Ça y est, le moment est venu où l’on assure à son interlocuteur, la mine désolée, qu’on ne voulait pas du tout le vesqui, que c’est simplement qu’on a oublié nos lunettes… avant de se rendre compte qu’on les porte tout à fait sur le nez. Oui, il serait peut-être temps de tirer sa révérence, après 33 films visionnés, dans un état et sous une forme pas toujours tout à fait aimables, une dizaine de critiques rédigées, et autant de chroniques affûtées au gré du rocambolesque qui fait Cannes, au creux de conversations d’un burlesque si caractéristique. La Palme Dog a été remise au chien d’un film que l’on aura ni vu ni validé (l’audace !), on s’est fait aisément entourlouper dans la rue par un type qui imitait le miaulement de chats coincés sous la grille d’un caniveau, la pile de linge sale attend, fumante, consolation parisienne…

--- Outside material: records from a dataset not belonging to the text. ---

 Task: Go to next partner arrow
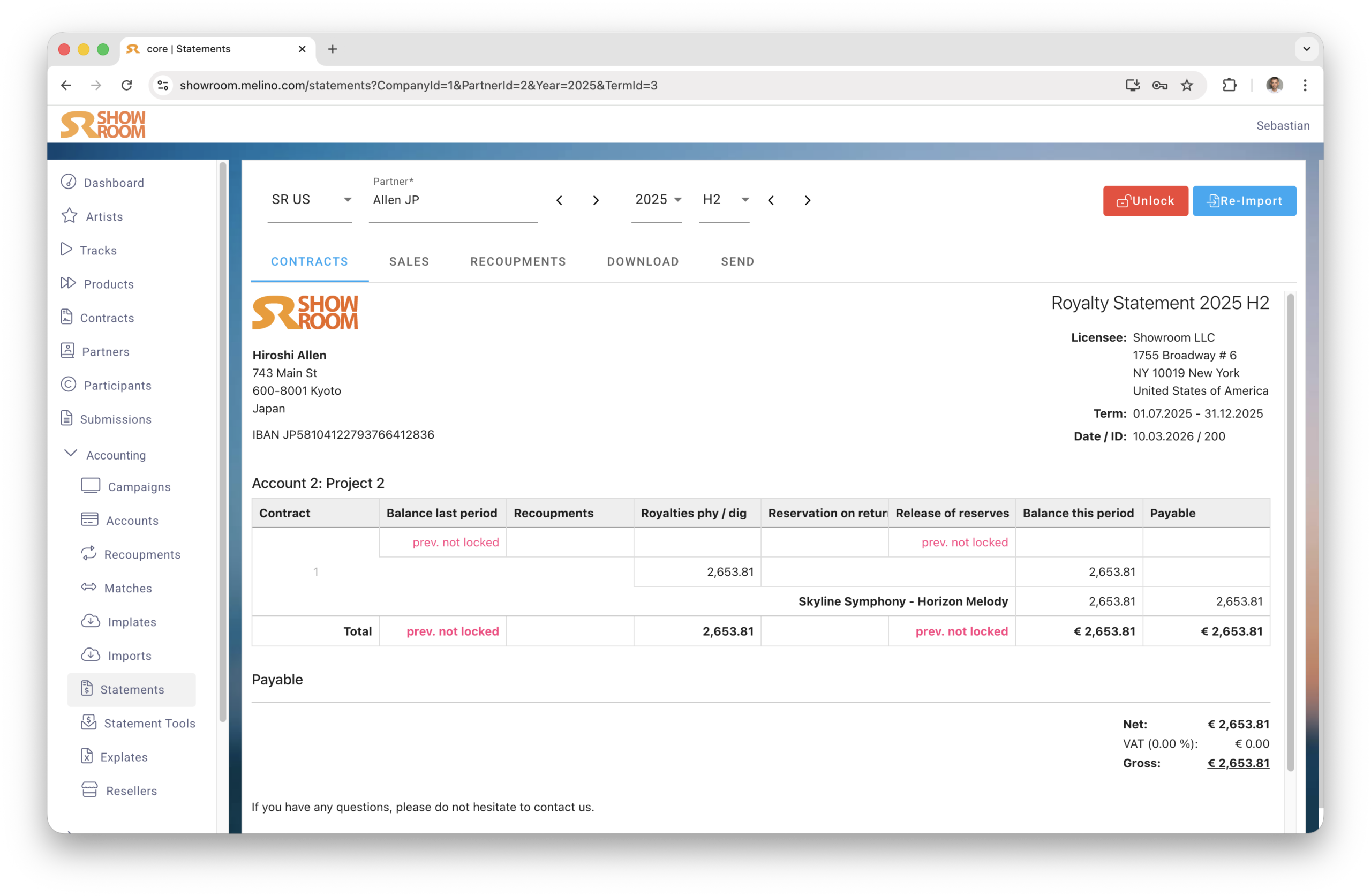596,200
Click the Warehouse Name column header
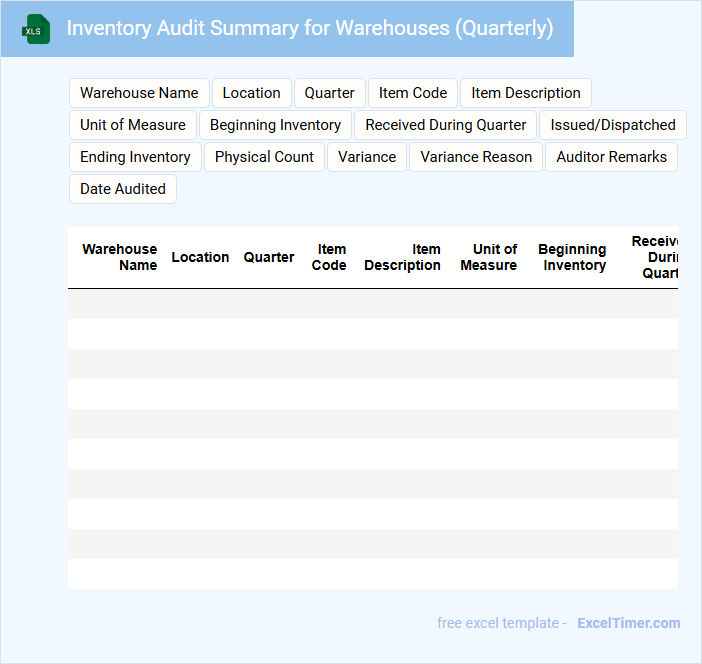Viewport: 702px width, 664px height. click(120, 257)
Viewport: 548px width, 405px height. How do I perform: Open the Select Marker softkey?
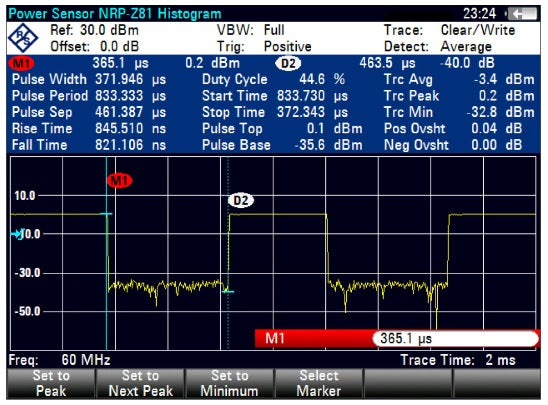pyautogui.click(x=319, y=383)
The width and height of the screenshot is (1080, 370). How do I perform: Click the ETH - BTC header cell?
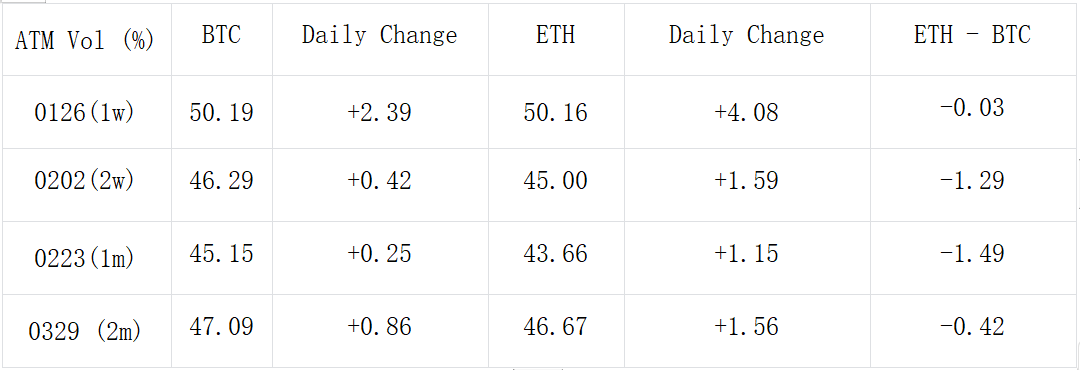972,39
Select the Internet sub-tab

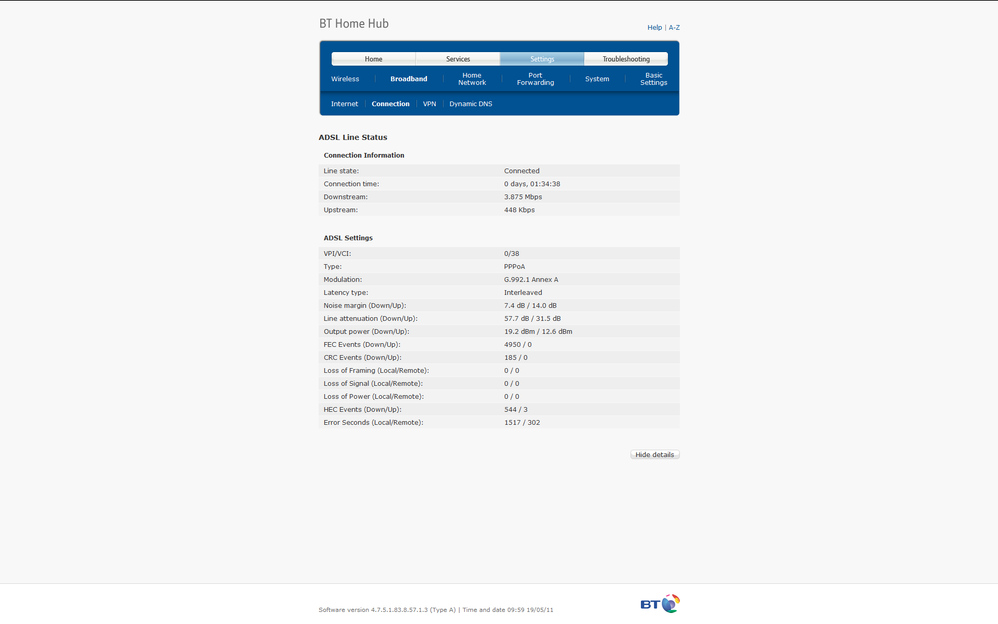(x=344, y=104)
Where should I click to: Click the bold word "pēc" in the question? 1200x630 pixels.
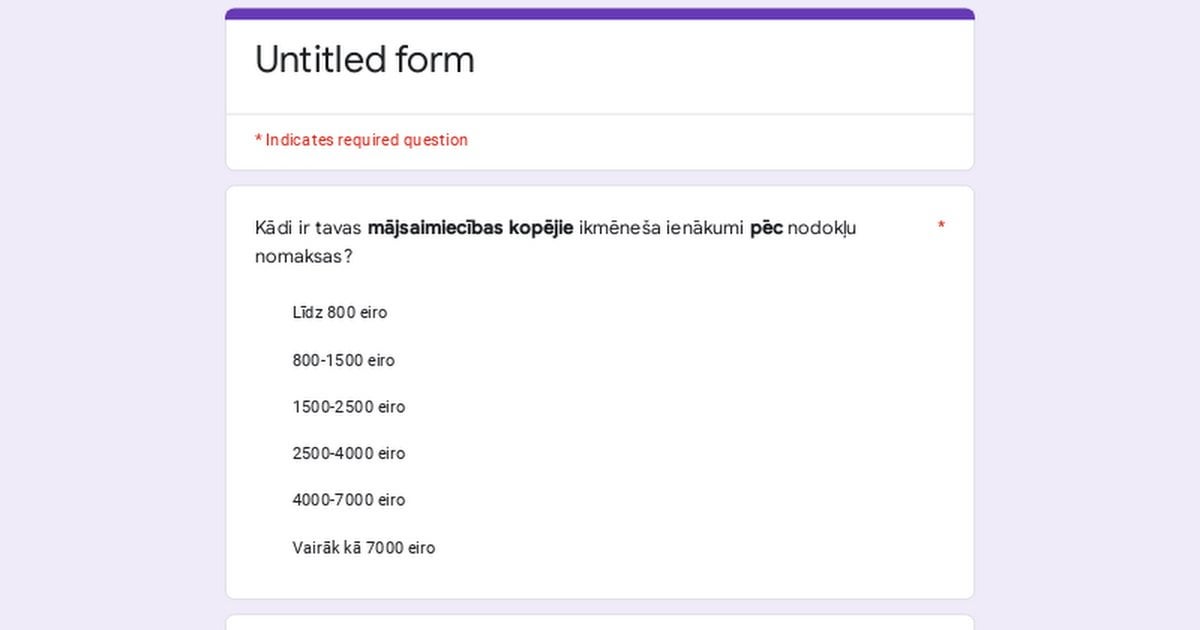click(x=766, y=229)
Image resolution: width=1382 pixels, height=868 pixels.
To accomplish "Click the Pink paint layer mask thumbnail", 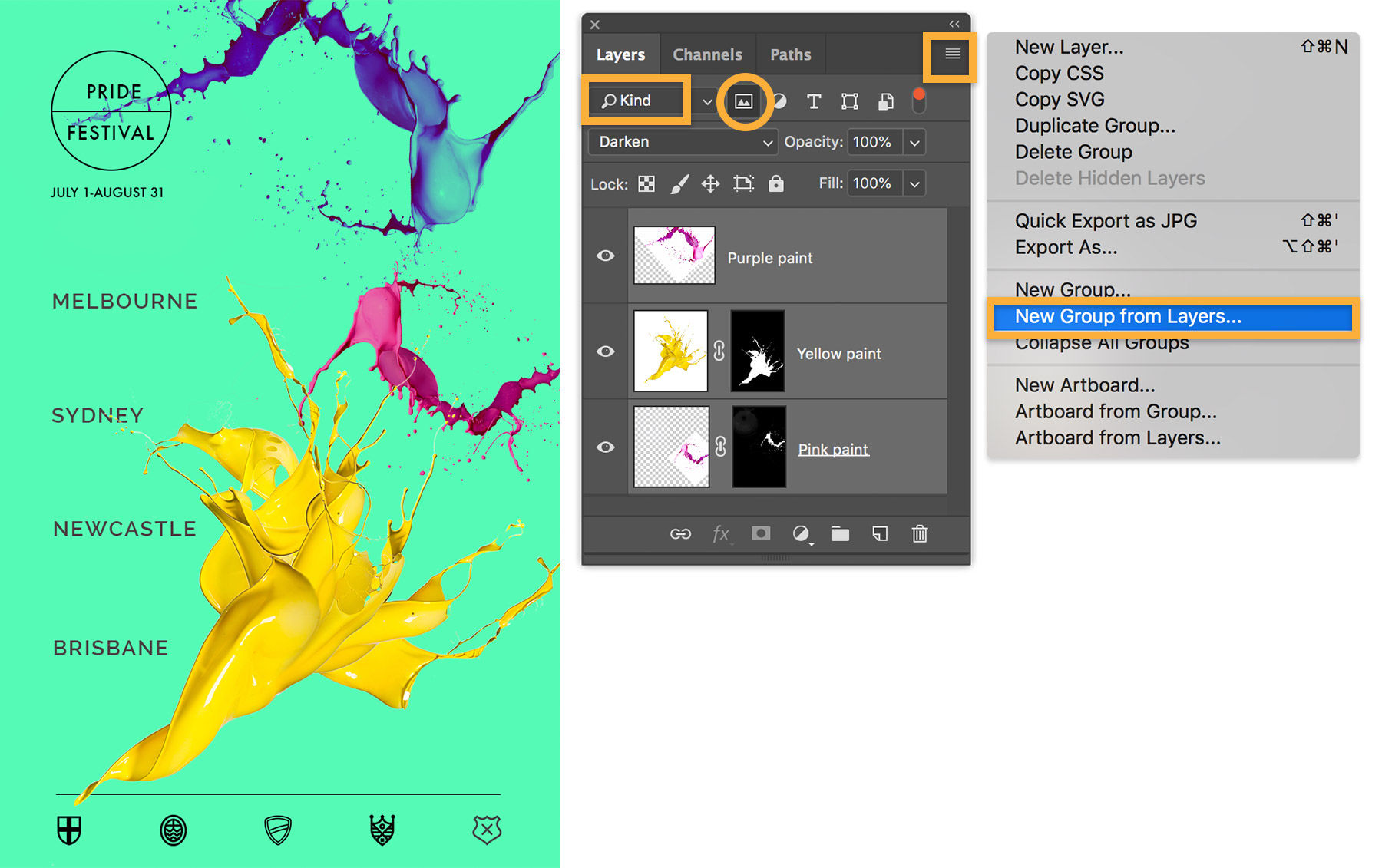I will coord(758,446).
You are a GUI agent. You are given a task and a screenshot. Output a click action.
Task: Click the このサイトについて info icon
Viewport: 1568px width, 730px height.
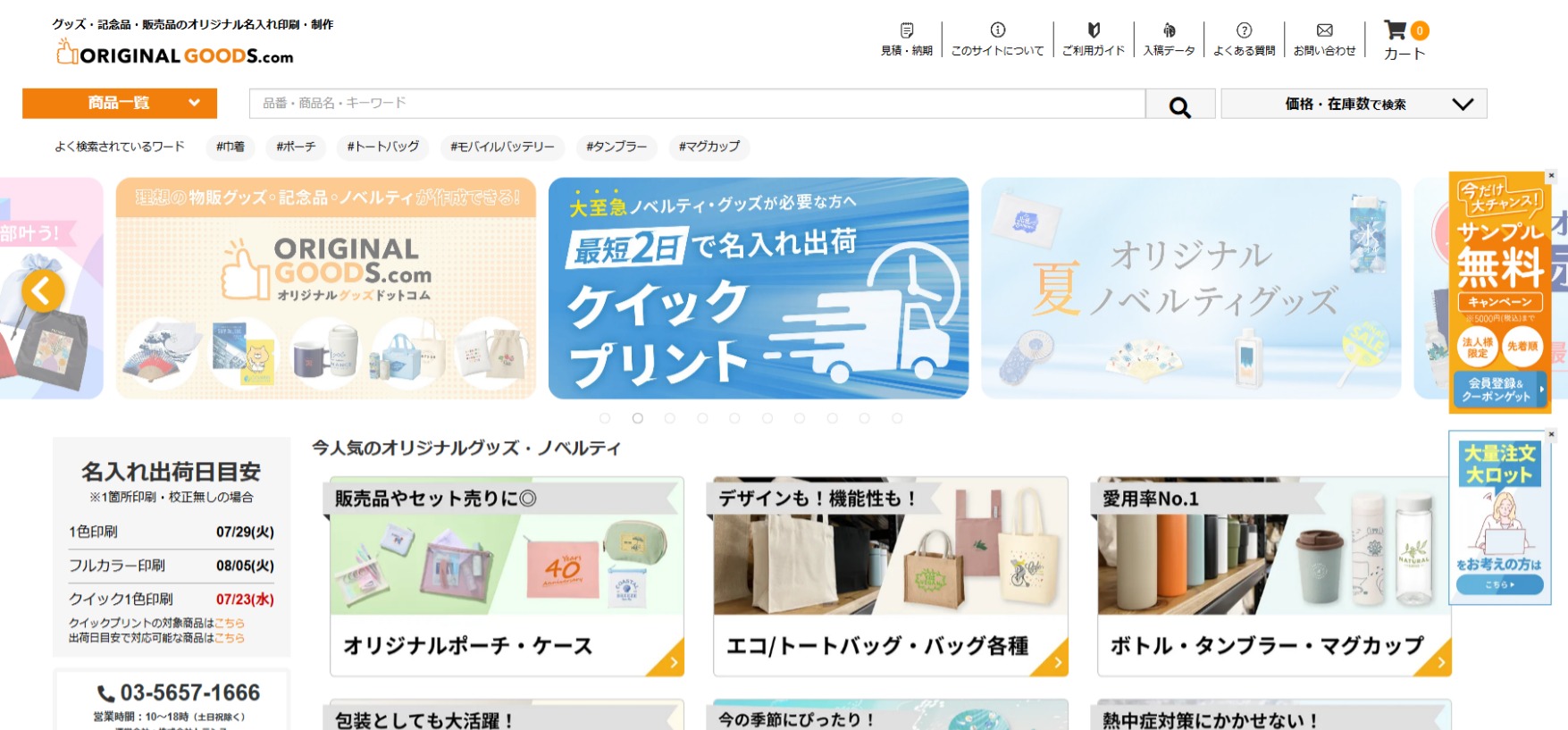[x=997, y=31]
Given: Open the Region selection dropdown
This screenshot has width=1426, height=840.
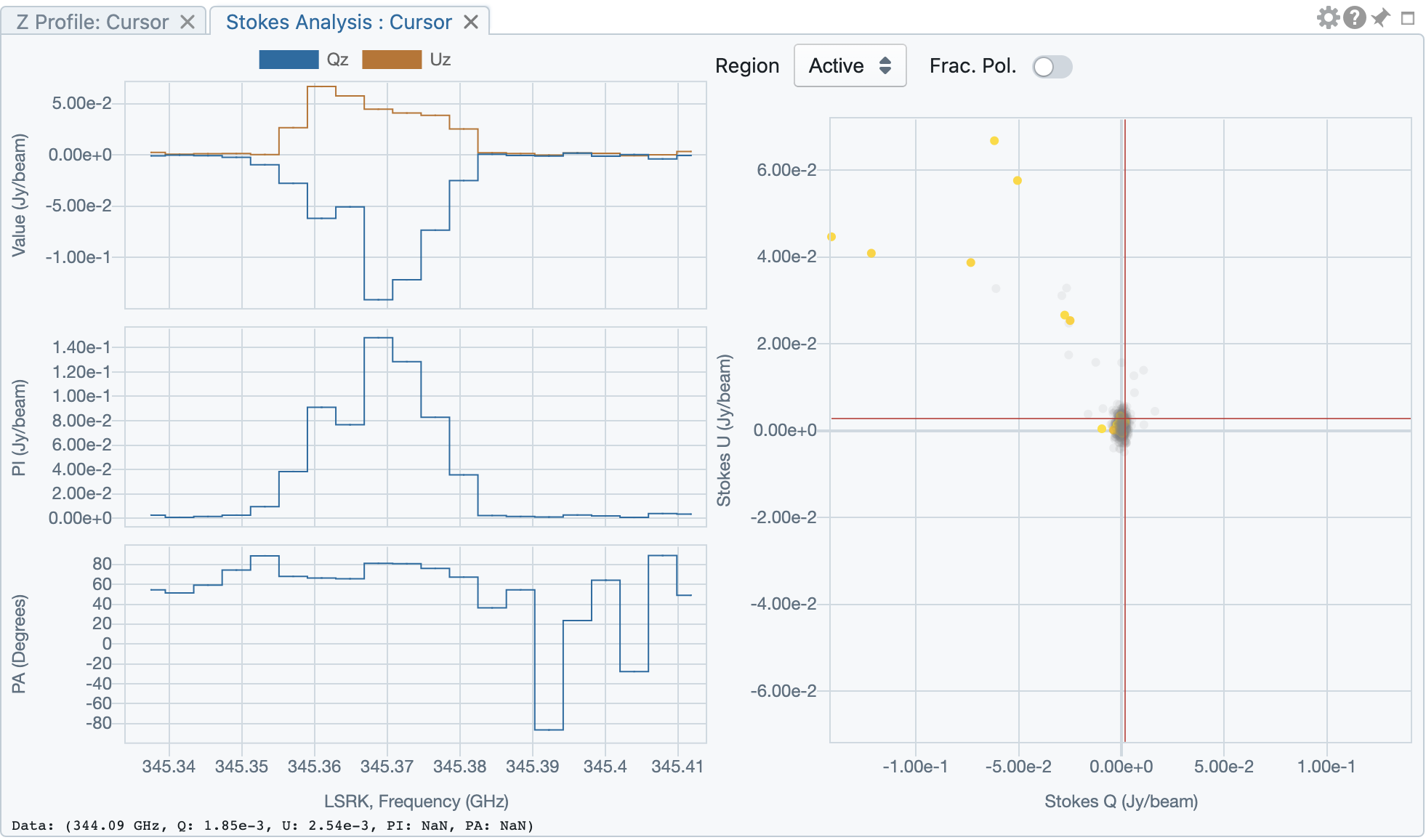Looking at the screenshot, I should point(850,65).
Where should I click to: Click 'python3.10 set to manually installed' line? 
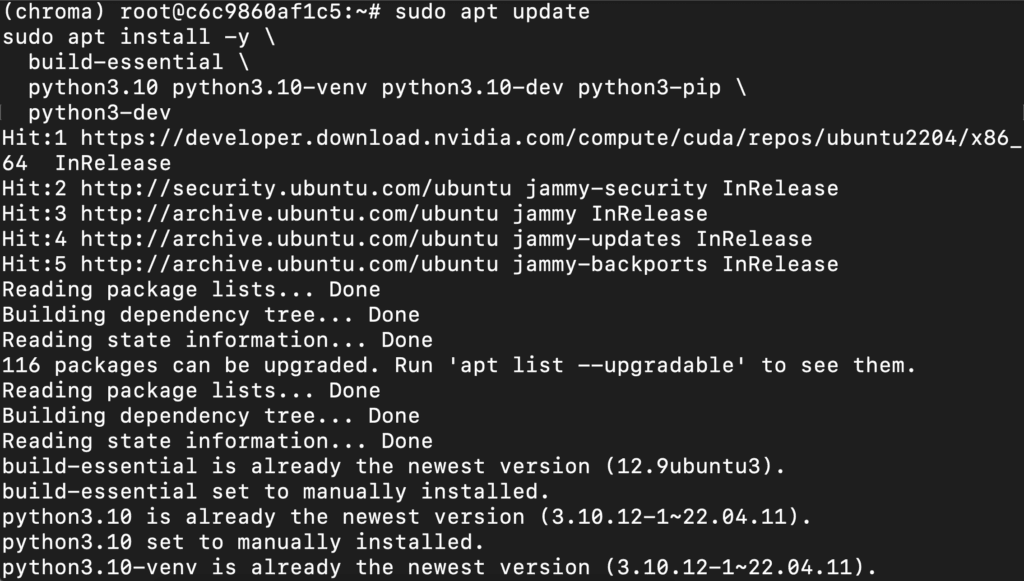click(x=243, y=542)
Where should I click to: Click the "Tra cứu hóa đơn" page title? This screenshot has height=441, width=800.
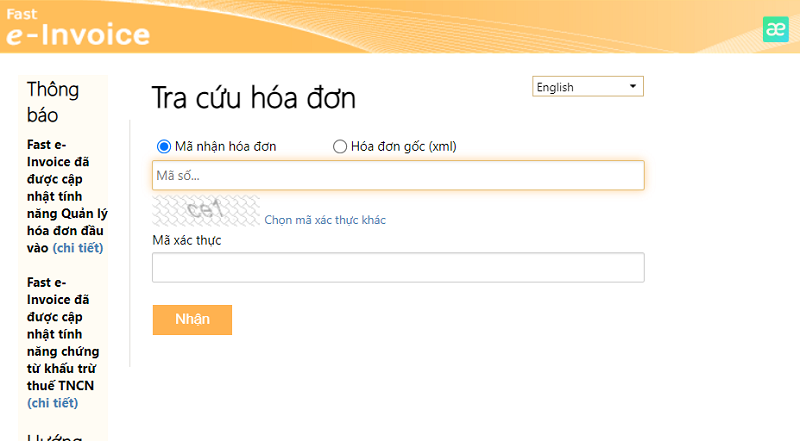pos(253,98)
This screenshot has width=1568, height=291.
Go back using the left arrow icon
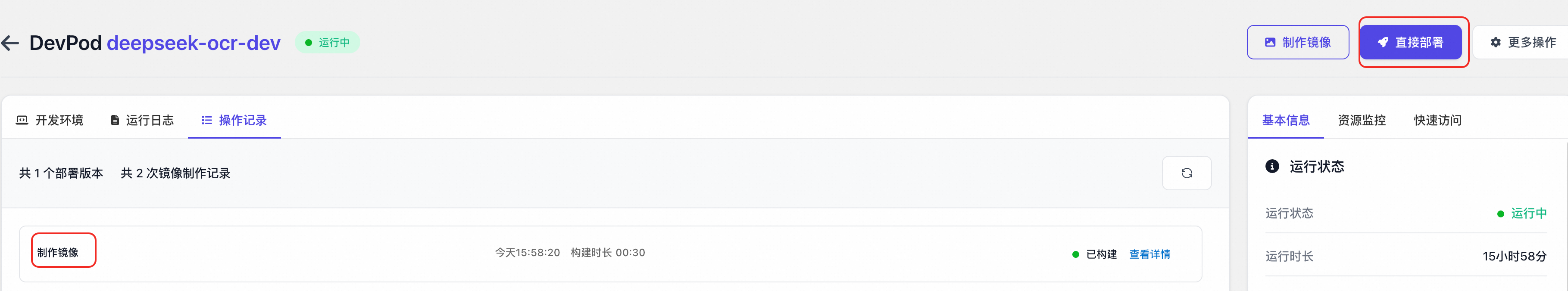(x=10, y=43)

Alors farewell, monde de privilèges où le pain au chocolat à feuilletage décadent s’éparpille en bouche pour la modique somme de 2,70€. Douceur matinale qu’il est, chez Philippe Tayac, possible de réserver à l’avance, voire même, vu l’emprunt sur 20 ans, de faire graver à son prénom. Adieu, constellation d’écrans allumés d’ennuis dans une pénombre propice à la réglementaire siesta de deuxième semaine de festoche. D’ailleurs, par quel inouï tour de passe-passe pourriez-vous encore, chers smartphones, nous sortir immédiatement d’une pleine attention offerte aux films, alors que Cannes connaît l’apocalypse depuis ce matin ? Dans la nuit déjà, nous constations la désinvolture d’interphones sur-sollicités, refusant d’enclencher l’ouverture de la porte — que dis-je, de l’immense portail gardé par des lions de marbre — de notre domaine. Ces mots s’écrivent d’ailleurs sur les dernières gouttes de batterie d’un téléphone dont la coque nous sue à la main dans une dernière visqueuse étreinte avant de rejoindre le silence. La CGT a-t-elle enfin réussi son coup ? La cérémonie de clôture du festival, tout comme la nuée de séances de reprise prévues ce jour, sans parler des fastueuses fêtes aux vertueux sponsors, n’auront-elles pas lieu ? Si l’on peut éteindre le Festival de Cannes, priver ses commerces et partenaires d’alimenter un système où triment fort les précaires, alors peut-être les enjeux de pouvoir et de domination, relatés ici de manière caustique, s’apprêtent-ils à voir advenir un léger changement de paradigmes. De ceux qu’appelaient hier de leurs vœux, en creux, Malik Lakhdar Hamina et Fianso, venus introduire la présentation, à Cannes Classics, de l’unique Palme d’or attribué à un film africain jusqu’ici, Chroniques des années de braise de Mohamed Lakhdar Hamina (1975). En deux bouleversants discours, ils ont dit « la lumière indomptable de l’espoir et l’importance de considérer la mémoire non comme un poids mais comme un passage », dans un hommage à ce « cri de dignité, ce film de feu, un feu qui éclaire ».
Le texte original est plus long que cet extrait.